Of Herders and Heelers

  I am taking an initiative to understand the nature of my dog Broos herding instinct.  It was evidant from the day I met Broo and his litter they were natural herders.  Being half Aussie, half border collie/blue heeler it was a given.  I was taken aback the day I met Broo, his brothers and sisters were herding chickens and ducks at just 8 weeks old.  It was clearly out of pure instinct.  Then I got to thinking, just where does that instinct come from?

  I knew the herding trait benefited us humans and there is an obvious connection, but the missing link is what is in it for the dogs?  Do they get satisfaction from chasing, moving, and directing these animals?  Do they want to chase them, kill them, eat them?  With a little research I quickly realized the will comes from the drive to please US.  The owners, masters, head honcho of their pack. 

  I learned that the herding instinct was a trait, which was selectively bred into herding breeds.  Dogs which were naturally talented hunters, but not as likely to kill their prey and were more trainable were bred to create the herding breeds.  Dogs that the instinct on how to hunt, without the instinct to injure or kill.  Over the years working with humans has developed the many herding breeds into trainable, successful working dogs. 

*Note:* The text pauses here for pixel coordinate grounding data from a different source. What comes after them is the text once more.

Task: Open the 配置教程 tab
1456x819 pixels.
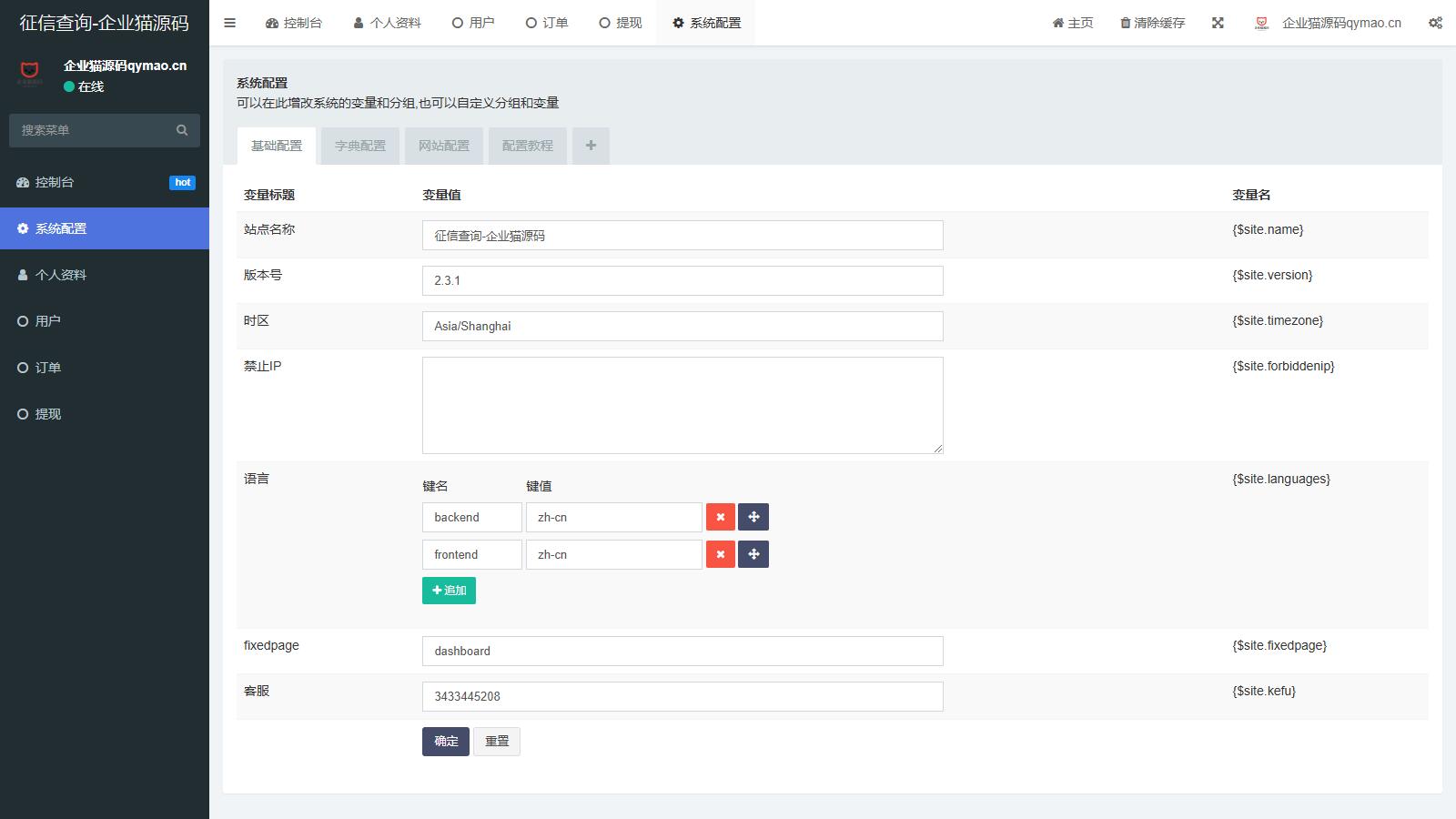Action: click(x=528, y=146)
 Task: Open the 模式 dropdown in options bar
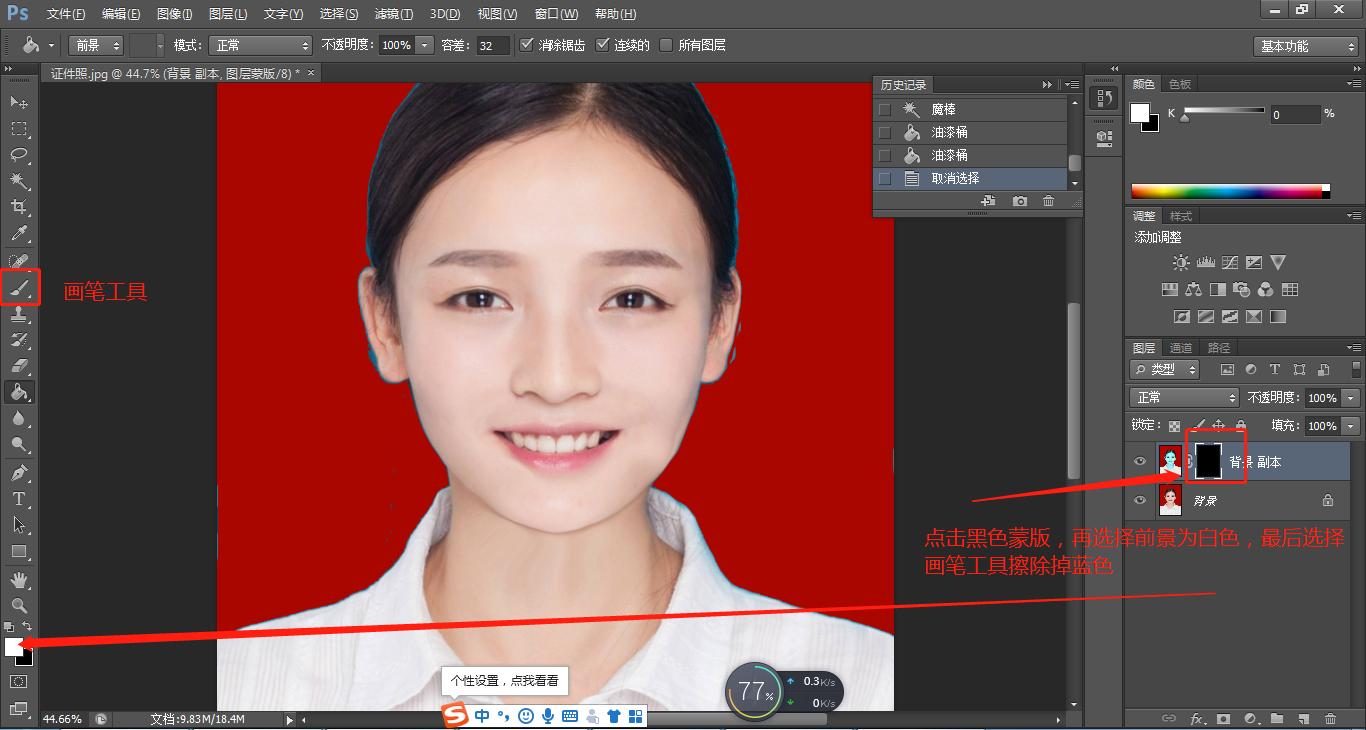click(260, 45)
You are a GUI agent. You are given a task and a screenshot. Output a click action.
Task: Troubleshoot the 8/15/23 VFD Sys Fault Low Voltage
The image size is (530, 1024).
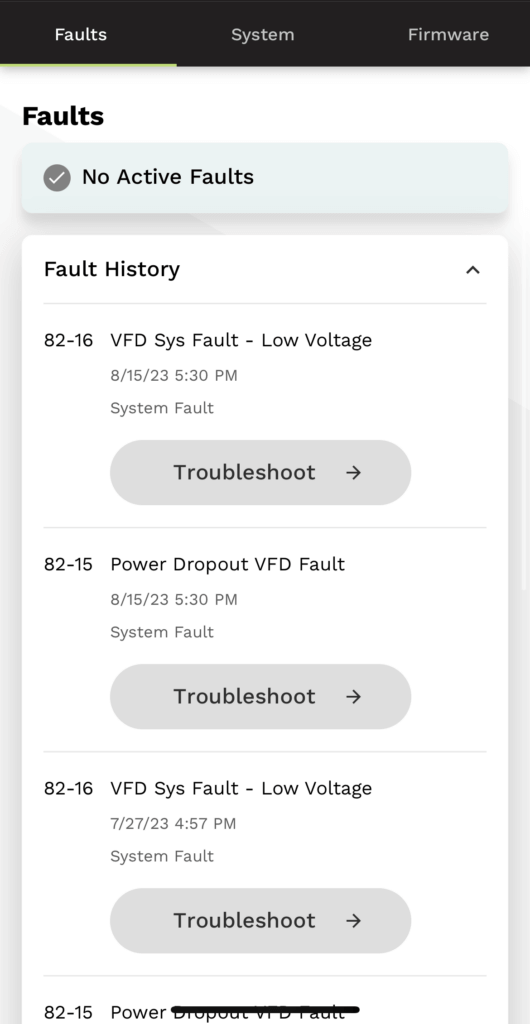pyautogui.click(x=260, y=472)
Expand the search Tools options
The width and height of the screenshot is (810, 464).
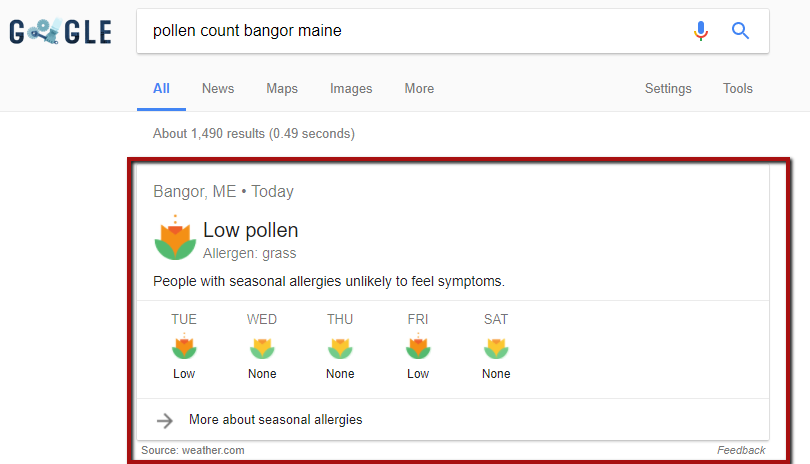pos(738,88)
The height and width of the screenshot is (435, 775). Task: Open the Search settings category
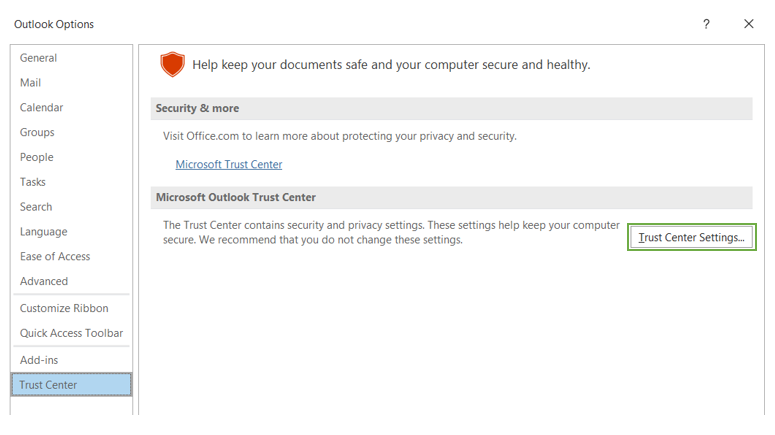pos(36,207)
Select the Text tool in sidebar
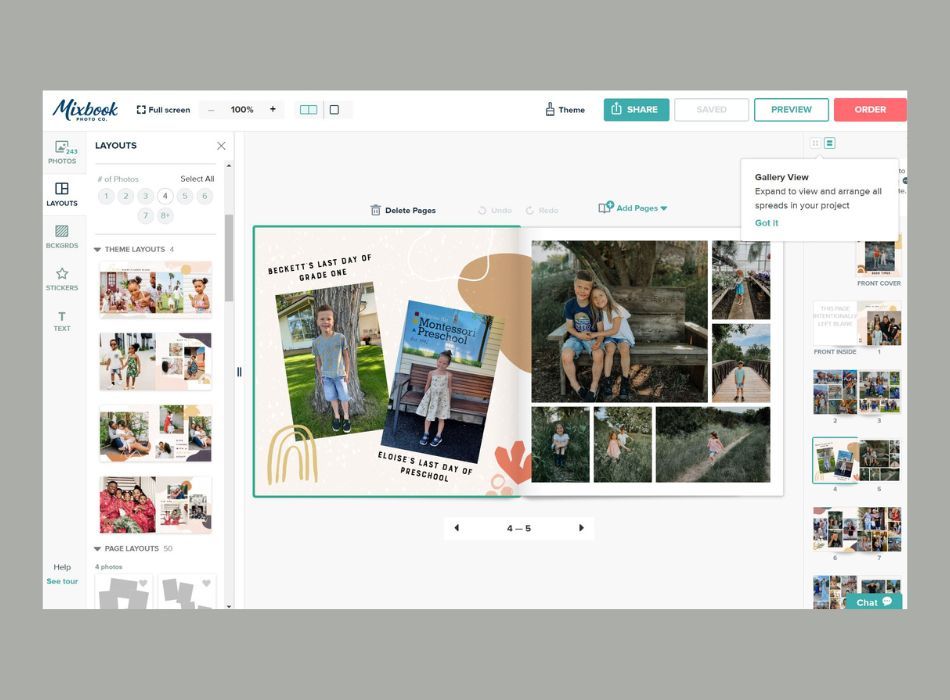 (x=62, y=321)
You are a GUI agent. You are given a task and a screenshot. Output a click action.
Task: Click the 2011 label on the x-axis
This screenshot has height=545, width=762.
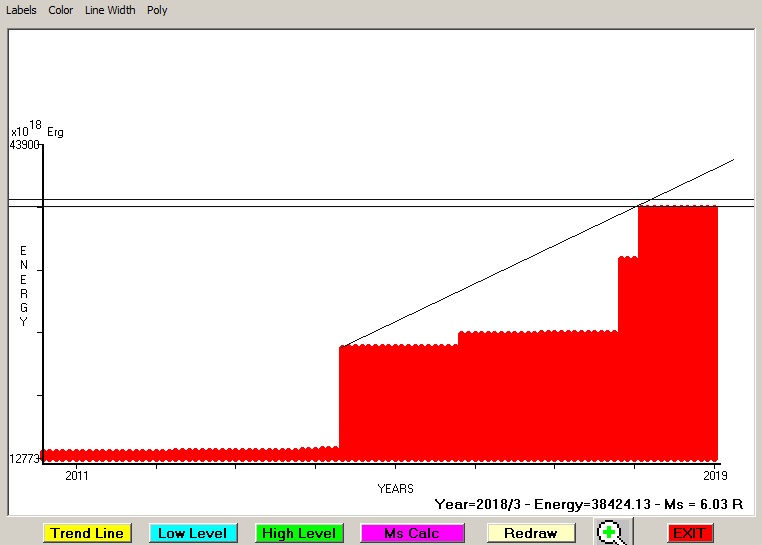tap(77, 476)
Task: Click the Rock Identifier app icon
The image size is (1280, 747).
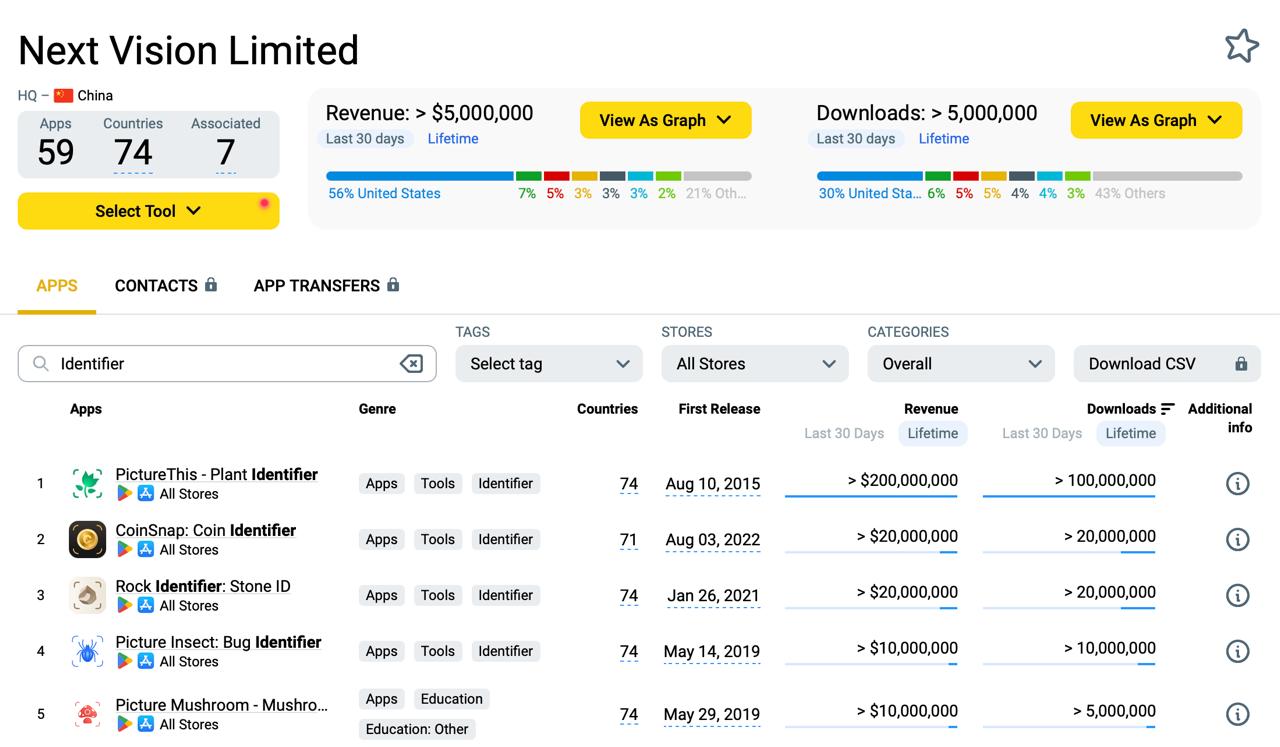Action: (x=87, y=595)
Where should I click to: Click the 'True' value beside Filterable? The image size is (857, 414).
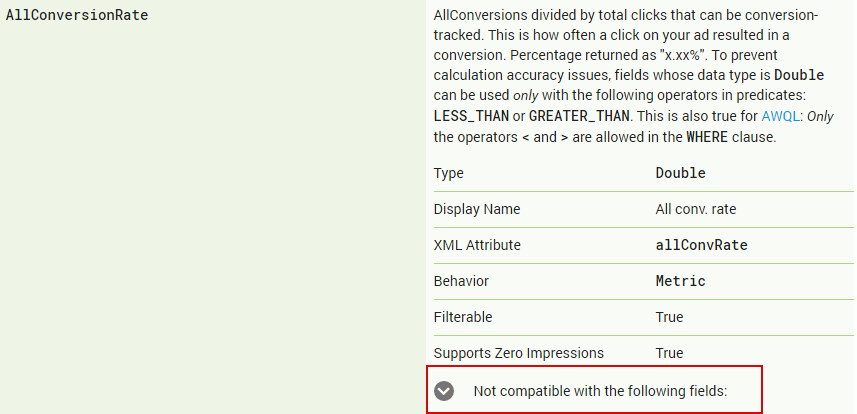(x=669, y=317)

  The dogs are not herding with the goal of a kill as their ancestor predatory herders, their goal is praise from their owner.  I have learned that a strong bond with ones master creates a stronger chance of a successful herding dog.  From years of dogs and humans working together, we have molded many breeds to be useful tools in our every day farm and competitive life.
  I have owned many dogs in my short life, but only recently a herding breed.  My Mini Aussie Zoe was the first of her kind in our family, however she didn't quite have that herding instinct that Broo has.   My parents also have a mutt who we think is an Aussie/Blue Heeler which is another herder.  After researching about the different types of herding dogs it's interesting to see where ours fit in.  There is typical "heeler" type which fall behind and push the herd forward, often nipping when the herd becomes stubborn and won't move.  There are the type that come from the side, pushing the herd  with their bodies so to influence their direction by physical contact and intimidation.  Finally there is the "header" type, which forge ahead of the heard, often becoming still and staring with "the eye", to intimidate and sort of what seems like a mind control tactic.
  My Mini Aussie did none of these.  Gavin, my parents dog is most time a side swindler.  He is always by our sides, seemingly herding us no matter where we are.  He follows us into any stall and guides us towards the horse.  Why?  I still haven't figured that one out.  He does get locked in a stall constantly because of this though.  He is very quiet when he is behind you lol. 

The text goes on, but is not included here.